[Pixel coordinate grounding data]
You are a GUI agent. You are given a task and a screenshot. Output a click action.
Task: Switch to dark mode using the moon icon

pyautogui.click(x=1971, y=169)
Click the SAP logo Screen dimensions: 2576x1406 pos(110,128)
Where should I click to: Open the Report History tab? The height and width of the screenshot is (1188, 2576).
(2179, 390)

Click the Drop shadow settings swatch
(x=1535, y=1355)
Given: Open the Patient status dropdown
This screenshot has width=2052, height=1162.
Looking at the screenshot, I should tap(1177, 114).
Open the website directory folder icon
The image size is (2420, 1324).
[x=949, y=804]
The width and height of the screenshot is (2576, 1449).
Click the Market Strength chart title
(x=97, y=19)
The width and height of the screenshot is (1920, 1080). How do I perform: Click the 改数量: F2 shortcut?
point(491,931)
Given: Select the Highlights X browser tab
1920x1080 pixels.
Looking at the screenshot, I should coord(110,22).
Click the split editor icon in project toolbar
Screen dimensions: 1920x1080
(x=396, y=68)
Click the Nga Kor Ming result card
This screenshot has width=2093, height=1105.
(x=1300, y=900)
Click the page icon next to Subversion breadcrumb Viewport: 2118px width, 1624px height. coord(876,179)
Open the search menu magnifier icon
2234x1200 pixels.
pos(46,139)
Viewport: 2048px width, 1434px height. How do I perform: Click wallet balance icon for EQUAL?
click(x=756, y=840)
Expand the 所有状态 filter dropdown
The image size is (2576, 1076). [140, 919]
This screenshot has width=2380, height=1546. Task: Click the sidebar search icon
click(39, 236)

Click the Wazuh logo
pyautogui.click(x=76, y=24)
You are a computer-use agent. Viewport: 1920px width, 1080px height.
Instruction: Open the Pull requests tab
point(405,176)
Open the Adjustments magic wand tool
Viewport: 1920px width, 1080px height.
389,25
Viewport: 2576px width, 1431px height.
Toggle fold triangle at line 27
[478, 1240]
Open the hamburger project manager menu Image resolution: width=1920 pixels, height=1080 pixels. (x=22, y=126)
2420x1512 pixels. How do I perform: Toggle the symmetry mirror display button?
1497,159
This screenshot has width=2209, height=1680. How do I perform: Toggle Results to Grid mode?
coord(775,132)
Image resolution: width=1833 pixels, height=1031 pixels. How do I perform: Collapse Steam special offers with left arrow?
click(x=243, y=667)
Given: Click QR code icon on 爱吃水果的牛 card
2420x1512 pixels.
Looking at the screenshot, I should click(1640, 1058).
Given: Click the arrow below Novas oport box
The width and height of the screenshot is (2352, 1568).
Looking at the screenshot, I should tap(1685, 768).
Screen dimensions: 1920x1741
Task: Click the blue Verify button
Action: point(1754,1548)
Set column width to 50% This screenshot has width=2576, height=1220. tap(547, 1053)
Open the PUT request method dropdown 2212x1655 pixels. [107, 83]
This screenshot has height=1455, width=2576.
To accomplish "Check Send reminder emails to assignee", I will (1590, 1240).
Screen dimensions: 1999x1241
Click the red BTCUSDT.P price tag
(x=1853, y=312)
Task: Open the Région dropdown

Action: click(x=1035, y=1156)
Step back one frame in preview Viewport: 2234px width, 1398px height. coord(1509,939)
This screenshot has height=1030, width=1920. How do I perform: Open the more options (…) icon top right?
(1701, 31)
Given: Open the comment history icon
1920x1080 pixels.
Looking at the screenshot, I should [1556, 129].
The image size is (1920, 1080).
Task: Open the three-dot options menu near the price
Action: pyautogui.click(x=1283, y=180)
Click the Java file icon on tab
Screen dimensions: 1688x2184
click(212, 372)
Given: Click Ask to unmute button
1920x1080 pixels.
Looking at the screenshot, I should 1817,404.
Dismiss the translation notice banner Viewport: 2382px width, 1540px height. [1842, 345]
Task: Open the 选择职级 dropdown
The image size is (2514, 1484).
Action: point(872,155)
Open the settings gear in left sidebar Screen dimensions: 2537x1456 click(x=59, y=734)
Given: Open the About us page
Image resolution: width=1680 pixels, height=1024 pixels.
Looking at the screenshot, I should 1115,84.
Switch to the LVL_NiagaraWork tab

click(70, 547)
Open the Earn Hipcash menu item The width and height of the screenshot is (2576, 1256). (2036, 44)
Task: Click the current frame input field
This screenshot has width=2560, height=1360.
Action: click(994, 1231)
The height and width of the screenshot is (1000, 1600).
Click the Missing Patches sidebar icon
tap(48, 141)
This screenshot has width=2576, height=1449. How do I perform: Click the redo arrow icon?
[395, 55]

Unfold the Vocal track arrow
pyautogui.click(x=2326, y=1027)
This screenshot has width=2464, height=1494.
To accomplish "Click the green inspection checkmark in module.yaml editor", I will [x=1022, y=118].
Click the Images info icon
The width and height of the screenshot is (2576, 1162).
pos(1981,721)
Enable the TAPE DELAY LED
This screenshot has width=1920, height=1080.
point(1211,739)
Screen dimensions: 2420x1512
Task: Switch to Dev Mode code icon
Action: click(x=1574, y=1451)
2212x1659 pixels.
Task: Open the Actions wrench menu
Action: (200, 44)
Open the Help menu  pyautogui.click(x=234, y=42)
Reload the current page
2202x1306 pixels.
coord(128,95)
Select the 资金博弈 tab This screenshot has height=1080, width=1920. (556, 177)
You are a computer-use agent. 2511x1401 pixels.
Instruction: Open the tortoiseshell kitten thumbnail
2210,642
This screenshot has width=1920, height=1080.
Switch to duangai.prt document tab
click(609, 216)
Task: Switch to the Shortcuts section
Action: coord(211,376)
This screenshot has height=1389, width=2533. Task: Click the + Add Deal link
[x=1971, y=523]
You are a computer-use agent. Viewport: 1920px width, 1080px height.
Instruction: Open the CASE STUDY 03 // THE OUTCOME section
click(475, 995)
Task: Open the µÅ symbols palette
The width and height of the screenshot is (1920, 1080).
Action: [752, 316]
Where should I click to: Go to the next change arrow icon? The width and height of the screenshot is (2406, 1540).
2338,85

(REQUIRED WORK): Copy each entry exactly.

(RESULT FOR THIS TASK):
You are a GUI agent. You are given a task and a screenshot. Output a click action.
Task: Switch to dark mode using the moon icon

pyautogui.click(x=1971, y=169)
Click the SAP logo Screen dimensions: 2576x1406 pos(110,128)
Where should I click to: Open the Report History tab? The height and width of the screenshot is (1188, 2576).
(2179, 390)

Click the Drop shadow settings swatch
(x=1535, y=1355)
Given: Open the Patient status dropdown
This screenshot has width=2052, height=1162.
Looking at the screenshot, I should tap(1177, 114).
Open the website directory folder icon
The image size is (2420, 1324).
[x=949, y=804]
The width and height of the screenshot is (2576, 1449).
Click the Market Strength chart title
(x=97, y=19)
The width and height of the screenshot is (1920, 1080). How do I perform: Click the 改数量: F2 shortcut?
point(491,931)
Given: Select the Highlights X browser tab
1920x1080 pixels.
Looking at the screenshot, I should coord(110,22).
Click the split editor icon in project toolbar
Screen dimensions: 1920x1080
(x=396, y=68)
Click the Nga Kor Ming result card
This screenshot has width=2093, height=1105.
(x=1300, y=900)
Click the page icon next to Subversion breadcrumb Viewport: 2118px width, 1624px height. coord(876,179)
Open the search menu magnifier icon
2234x1200 pixels.
pos(46,139)
Viewport: 2048px width, 1434px height. How do I perform: Click wallet balance icon for EQUAL?
click(x=756, y=840)
Expand the 所有状态 filter dropdown
The image size is (2576, 1076). [140, 919]
This screenshot has width=2380, height=1546. Task: Click the sidebar search icon
click(39, 236)

Click the Wazuh logo
pyautogui.click(x=76, y=24)
You are a computer-use agent. Viewport: 1920px width, 1080px height.
Instruction: Open the Pull requests tab
point(405,176)
Open the Adjustments magic wand tool
Viewport: 1920px width, 1080px height.
389,25
Viewport: 2576px width, 1431px height.
Toggle fold triangle at line 27
[478, 1240]
Open the hamburger project manager menu Image resolution: width=1920 pixels, height=1080 pixels. (x=22, y=126)
2420x1512 pixels. How do I perform: Toggle the symmetry mirror display button?
1497,159
This screenshot has width=2209, height=1680. How do I perform: Toggle Results to Grid mode?
coord(775,132)
Image resolution: width=1833 pixels, height=1031 pixels. How do I perform: Collapse Steam special offers with left arrow?
click(x=243, y=667)
Given: Click QR code icon on 爱吃水果的牛 card
2420x1512 pixels.
Looking at the screenshot, I should click(1640, 1058).
Given: Click the arrow below Novas oport box
The width and height of the screenshot is (2352, 1568).
Looking at the screenshot, I should tap(1685, 768).
Screen dimensions: 1920x1741
Task: Click the blue Verify button
Action: point(1754,1548)
Set column width to 50% This screenshot has width=2576, height=1220. tap(547, 1053)
Open the PUT request method dropdown 2212x1655 pixels. [107, 83]
This screenshot has height=1455, width=2576.
To accomplish "Check Send reminder emails to assignee", I will (1590, 1240).
Screen dimensions: 1999x1241
Click the red BTCUSDT.P price tag
(x=1853, y=312)
Task: Open the Région dropdown

Action: click(x=1035, y=1156)
Step back one frame in preview Viewport: 2234px width, 1398px height. coord(1509,939)
This screenshot has height=1030, width=1920. How do I perform: Open the more options (…) icon top right?
(1701, 31)
Given: Open the comment history icon
1920x1080 pixels.
Looking at the screenshot, I should [1556, 129].
The image size is (1920, 1080).
Task: Open the three-dot options menu near the price
Action: pyautogui.click(x=1283, y=180)
Click the Java file icon on tab
Screen dimensions: 1688x2184
click(212, 372)
Given: Click Ask to unmute button
1920x1080 pixels.
Looking at the screenshot, I should 1817,404.
Dismiss the translation notice banner Viewport: 2382px width, 1540px height. [1842, 345]
Task: Open the 选择职级 dropdown
The image size is (2514, 1484).
Action: point(872,155)
Open the settings gear in left sidebar Screen dimensions: 2537x1456 click(x=59, y=734)
Given: Open the About us page
Image resolution: width=1680 pixels, height=1024 pixels.
Looking at the screenshot, I should 1115,84.
Switch to the LVL_NiagaraWork tab

click(70, 547)
Open the Earn Hipcash menu item The width and height of the screenshot is (2576, 1256). (2036, 44)
Task: Click the current frame input field
This screenshot has width=2560, height=1360.
Action: click(994, 1231)
The height and width of the screenshot is (1000, 1600).
Click the Missing Patches sidebar icon
tap(48, 141)
This screenshot has width=2576, height=1449. How do I perform: Click the redo arrow icon?
[395, 55]

Unfold the Vocal track arrow
pyautogui.click(x=2326, y=1027)
This screenshot has width=2464, height=1494.
To accomplish "Click the green inspection checkmark in module.yaml editor", I will [x=1022, y=118].
Click the Images info icon
The width and height of the screenshot is (2576, 1162).
pos(1981,721)
Enable the TAPE DELAY LED
This screenshot has width=1920, height=1080.
point(1211,739)
Screen dimensions: 2420x1512
Task: Switch to Dev Mode code icon
Action: click(x=1574, y=1451)
2212x1659 pixels.
Task: Open the Actions wrench menu
Action: (200, 44)
Open the Help menu  pyautogui.click(x=234, y=42)
Reload the current page
2202x1306 pixels.
coord(128,95)
Select the 资金博弈 tab This screenshot has height=1080, width=1920. (556, 177)
You are a computer-use agent. 2511x1401 pixels.
Instruction: Open the tortoiseshell kitten thumbnail
2210,642
This screenshot has width=1920, height=1080.
Switch to duangai.prt document tab
click(609, 216)
Task: Switch to the Shortcuts section
Action: coord(211,376)
This screenshot has height=1389, width=2533. Task: Click the + Add Deal link
[x=1971, y=523]
You are a computer-use agent. Viewport: 1920px width, 1080px height.
Instruction: Open the CASE STUDY 03 // THE OUTCOME section
click(475, 995)
Task: Open the µÅ symbols palette
The width and height of the screenshot is (1920, 1080).
Action: [752, 316]
Where should I click to: Go to the next change arrow icon? The width and height of the screenshot is (2406, 1540).
2338,85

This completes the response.